--- Exercise description ---
Among the lines below, restate word for word only those from the line with "#policie (122, 802)" through the line with "[HN na Spotify] (89, 2351)", with both end lines kept.

Data to examine below:

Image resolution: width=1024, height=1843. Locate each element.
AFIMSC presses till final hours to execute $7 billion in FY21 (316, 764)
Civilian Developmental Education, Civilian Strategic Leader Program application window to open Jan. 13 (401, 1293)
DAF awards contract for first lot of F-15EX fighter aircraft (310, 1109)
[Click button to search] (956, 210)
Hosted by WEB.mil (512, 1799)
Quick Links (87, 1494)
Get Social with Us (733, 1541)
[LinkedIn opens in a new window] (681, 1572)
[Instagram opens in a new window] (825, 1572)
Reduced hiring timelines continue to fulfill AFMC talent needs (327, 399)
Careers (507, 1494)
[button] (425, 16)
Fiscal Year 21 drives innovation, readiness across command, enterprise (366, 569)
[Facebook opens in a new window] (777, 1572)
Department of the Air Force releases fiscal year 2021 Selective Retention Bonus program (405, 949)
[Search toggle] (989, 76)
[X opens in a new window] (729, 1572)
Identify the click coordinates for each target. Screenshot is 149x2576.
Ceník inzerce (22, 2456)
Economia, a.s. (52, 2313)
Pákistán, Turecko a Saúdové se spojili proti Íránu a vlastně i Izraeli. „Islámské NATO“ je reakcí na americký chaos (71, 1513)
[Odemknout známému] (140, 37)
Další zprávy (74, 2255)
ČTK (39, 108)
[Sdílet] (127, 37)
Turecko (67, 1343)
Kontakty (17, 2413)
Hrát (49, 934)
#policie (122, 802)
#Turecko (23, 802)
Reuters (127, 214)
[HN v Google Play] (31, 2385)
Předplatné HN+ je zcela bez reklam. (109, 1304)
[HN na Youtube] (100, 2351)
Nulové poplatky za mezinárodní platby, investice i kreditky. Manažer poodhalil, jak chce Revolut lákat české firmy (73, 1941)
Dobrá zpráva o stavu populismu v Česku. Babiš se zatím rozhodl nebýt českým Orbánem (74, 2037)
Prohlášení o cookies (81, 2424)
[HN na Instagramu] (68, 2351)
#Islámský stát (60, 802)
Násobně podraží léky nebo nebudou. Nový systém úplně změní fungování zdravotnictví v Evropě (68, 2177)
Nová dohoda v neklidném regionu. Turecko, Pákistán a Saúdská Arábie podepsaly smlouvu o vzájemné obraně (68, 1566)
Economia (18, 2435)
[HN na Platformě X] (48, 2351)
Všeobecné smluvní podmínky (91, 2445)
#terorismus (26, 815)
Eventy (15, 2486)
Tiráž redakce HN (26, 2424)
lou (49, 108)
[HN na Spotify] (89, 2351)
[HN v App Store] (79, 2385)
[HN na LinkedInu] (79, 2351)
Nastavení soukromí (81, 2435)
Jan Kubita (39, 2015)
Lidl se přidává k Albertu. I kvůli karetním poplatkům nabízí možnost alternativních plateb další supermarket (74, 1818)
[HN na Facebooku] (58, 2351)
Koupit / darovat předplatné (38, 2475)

End of Data to examine.

--- Task response ---
#policie (122, 802)
#Turecko (23, 802)
Reuters (127, 214)
[HN v Google Play] (31, 2385)
Předplatné HN+ je zcela bez reklam. (109, 1304)
[HN na Youtube] (100, 2351)
Nulové poplatky za mezinárodní platby, investice i kreditky. Manažer poodhalil, jak chce Revolut lákat české firmy (73, 1941)
Dobrá zpráva o stavu populismu v Česku. Babiš se zatím rozhodl nebýt českým Orbánem (74, 2037)
Prohlášení o cookies (81, 2424)
[HN na Instagramu] (68, 2351)
#Islámský stát (60, 802)
Násobně podraží léky nebo nebudou. Nový systém úplně změní fungování zdravotnictví v Evropě (68, 2177)
Nová dohoda v neklidném regionu. Turecko, Pákistán a Saúdská Arábie podepsaly smlouvu o vzájemné obraně (68, 1566)
Economia (18, 2435)
[HN na Platformě X] (48, 2351)
Všeobecné smluvní podmínky (91, 2445)
#terorismus (26, 815)
Eventy (15, 2486)
Tiráž redakce HN (26, 2424)
lou (49, 108)
[HN na Spotify] (89, 2351)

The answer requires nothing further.